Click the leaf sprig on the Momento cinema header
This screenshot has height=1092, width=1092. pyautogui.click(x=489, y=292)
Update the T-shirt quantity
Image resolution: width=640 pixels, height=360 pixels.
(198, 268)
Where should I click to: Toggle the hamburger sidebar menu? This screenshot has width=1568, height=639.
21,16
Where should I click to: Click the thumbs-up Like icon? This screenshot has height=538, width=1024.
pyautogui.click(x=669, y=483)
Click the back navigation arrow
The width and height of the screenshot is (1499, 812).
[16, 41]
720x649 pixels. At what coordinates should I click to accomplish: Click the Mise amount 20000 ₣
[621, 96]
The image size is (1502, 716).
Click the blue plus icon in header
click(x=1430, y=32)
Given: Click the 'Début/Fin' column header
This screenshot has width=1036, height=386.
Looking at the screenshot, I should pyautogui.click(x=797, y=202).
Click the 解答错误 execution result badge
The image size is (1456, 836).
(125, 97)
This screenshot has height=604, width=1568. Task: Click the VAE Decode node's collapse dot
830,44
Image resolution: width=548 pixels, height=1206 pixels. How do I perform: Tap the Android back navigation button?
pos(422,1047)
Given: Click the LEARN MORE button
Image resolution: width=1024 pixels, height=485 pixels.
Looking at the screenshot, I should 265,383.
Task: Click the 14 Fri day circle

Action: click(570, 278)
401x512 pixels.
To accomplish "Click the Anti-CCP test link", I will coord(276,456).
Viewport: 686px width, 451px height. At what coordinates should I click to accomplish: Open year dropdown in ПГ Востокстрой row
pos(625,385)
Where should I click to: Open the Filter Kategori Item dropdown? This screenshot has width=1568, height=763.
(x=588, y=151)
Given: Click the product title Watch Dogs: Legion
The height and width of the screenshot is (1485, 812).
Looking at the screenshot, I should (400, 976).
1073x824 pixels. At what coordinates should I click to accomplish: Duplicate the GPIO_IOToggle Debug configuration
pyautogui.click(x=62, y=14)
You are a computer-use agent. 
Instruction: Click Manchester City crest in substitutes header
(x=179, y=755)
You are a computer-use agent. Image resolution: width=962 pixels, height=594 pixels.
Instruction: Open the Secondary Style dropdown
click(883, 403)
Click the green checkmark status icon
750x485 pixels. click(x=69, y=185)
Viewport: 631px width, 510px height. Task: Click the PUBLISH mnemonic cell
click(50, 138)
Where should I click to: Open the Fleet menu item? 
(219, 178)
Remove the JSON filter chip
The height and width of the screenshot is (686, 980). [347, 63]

- - - - - - -

Work to complete:
Return every line of the records that contains the string "header". Case counts.

Solution:
Click the leaf sprig on the Momento cinema header
Click the blue plus icon in header
Given: Click the 'Début/Fin' column header
Instruction: Click Manchester City crest in substitutes header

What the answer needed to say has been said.